Figure 7. Neurog1 regulates the fate specification of aNPCs.

(A,B) Exogenously expressed Neurog1 could rescue the neuronal and astrocyte differentiation deficits of Fmr1 KO aNPCs, as assessed by real-time PCR of neuron (NeuroD1 and Tuj1) and astrocyte (GFAP and aquaporin4)-specific gene expression (n = 3; Control, pCDNA3 empty vector) (C) Neurog1-siRNA could specifically reduce the Neurog1 protein expression from a co-transfected Neurog1 expression vector. siRNA-2 was more effective at reducing Neurog1 protein expression, and was therefore used in all functional tests. NC-siRNA: Nonsilencing Control siRNA. (D,E) Acute knockdown of Neurog1 expression in aNPCs led to reduced neuronal differentiation (D), but increased astrocyte differentiation (E) in WT aNPCs, as assessed by real-time PCR of cell lineage-specific genes (n = 3). Cell differentiation was assessed by the relative mRNA levels of NeuroD1 (A and D, left), Tuj1 (A and D, right), GFAP (B and E, left), and aquporin4 (B and E, right). GAPDH mRNA levels were used as an internal control for all real-time PCR analyses, unless stated otherwise. (F) Model of Fmrp functions in adult neurogenesis.
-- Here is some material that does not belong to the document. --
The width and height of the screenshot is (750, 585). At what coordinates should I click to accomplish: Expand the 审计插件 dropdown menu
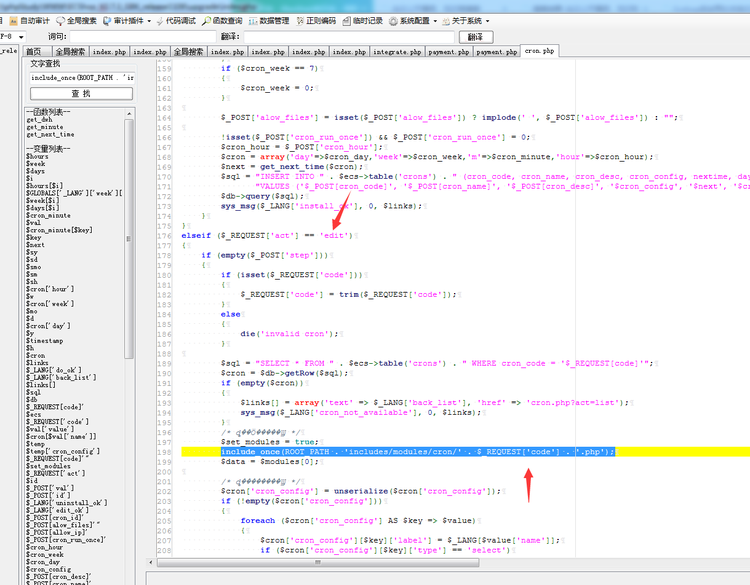pos(128,20)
By regulating the translation of cyclin D1 and CDK4, Fmrp controls the proliferation of aNPCs. By controlling the translation of GSK3β, Fmrp maintains the proper intracellular levels of β-catenin and Wnt signaling. Upon differentiation, β-catenin positively regulates the expression of Neurog1, which promotes neuronal differentiation and represses glial differentiation. All data are shown as mean ± SEM, and Student's t-test was used for all the analyses. *, p<0.05; ***, p<0.001.